Octomeria dalstroemii
- Conservation status: CITES Appendix II

Scientific classification
- Kingdom: Plantae
- Clade: Tracheophytes
- Clade: Angiosperms
- Clade: Monocots
- Order: Asparagales
- Family: Orchidaceae
- Subfamily: Epidendroideae
- Genus: Octomeria
- Species: O. dalstroemii
- Binomial name: Octomeria dalstroemii Luer

= Octomeria dalstroemii =

- Genus: Octomeria
- Species: dalstroemii
- Authority: Luer
- Conservation status: CITES_A2

Species of flowering plant

Octomeria dalstroemii is a species of flowering plant in the family Orchidaceae. It is an epiphyte native to Ecuador.
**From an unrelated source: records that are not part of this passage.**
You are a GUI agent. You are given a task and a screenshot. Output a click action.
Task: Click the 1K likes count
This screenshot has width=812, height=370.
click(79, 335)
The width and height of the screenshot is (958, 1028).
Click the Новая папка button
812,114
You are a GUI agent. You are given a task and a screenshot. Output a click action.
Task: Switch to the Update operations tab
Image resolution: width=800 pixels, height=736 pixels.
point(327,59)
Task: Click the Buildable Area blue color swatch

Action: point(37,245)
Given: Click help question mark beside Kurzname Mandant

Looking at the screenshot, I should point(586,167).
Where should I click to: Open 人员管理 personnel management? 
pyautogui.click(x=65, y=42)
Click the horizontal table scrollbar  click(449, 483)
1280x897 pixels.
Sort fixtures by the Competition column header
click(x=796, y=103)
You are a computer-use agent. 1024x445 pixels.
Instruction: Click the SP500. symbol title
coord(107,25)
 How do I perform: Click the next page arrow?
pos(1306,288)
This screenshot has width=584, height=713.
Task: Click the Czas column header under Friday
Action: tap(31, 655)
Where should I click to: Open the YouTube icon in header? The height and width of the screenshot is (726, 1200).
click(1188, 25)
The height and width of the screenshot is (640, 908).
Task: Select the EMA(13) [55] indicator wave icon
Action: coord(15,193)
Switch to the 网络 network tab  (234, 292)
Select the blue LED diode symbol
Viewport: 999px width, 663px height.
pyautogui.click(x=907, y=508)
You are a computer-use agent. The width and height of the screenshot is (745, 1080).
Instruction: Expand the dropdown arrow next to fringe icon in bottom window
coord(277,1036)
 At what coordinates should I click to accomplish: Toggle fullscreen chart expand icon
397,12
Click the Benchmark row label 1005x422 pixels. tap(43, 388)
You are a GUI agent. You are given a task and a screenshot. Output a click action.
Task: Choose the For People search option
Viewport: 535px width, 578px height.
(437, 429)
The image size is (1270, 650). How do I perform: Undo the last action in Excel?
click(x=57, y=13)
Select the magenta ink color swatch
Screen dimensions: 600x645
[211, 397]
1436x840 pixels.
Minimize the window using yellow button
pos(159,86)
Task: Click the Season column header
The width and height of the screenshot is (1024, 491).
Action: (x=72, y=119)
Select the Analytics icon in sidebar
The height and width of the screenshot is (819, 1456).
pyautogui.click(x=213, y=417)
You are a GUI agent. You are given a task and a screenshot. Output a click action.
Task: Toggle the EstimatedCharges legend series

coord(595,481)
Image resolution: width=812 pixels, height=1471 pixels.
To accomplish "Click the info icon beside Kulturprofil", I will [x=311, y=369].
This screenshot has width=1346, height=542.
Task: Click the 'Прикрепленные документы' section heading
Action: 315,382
The species was described in 2001, and is listed in Appendix II of CITES.

==Taxonomy==
The species was described by Carlyle A. Luer in 2001.

==Distribution==
Octomeria dalstroemii is native to the wet tropical biome of Ecuador.

==Description==
Octomeria dalstroemii is an epiphyte.

==Conservation==
Octomeria dalstroemii is listed in Appendix II of CITES. There are no quotas or suspenions in place for the species.

==Etymology==
The specific epithet dalstroemii honours Stig Dalström.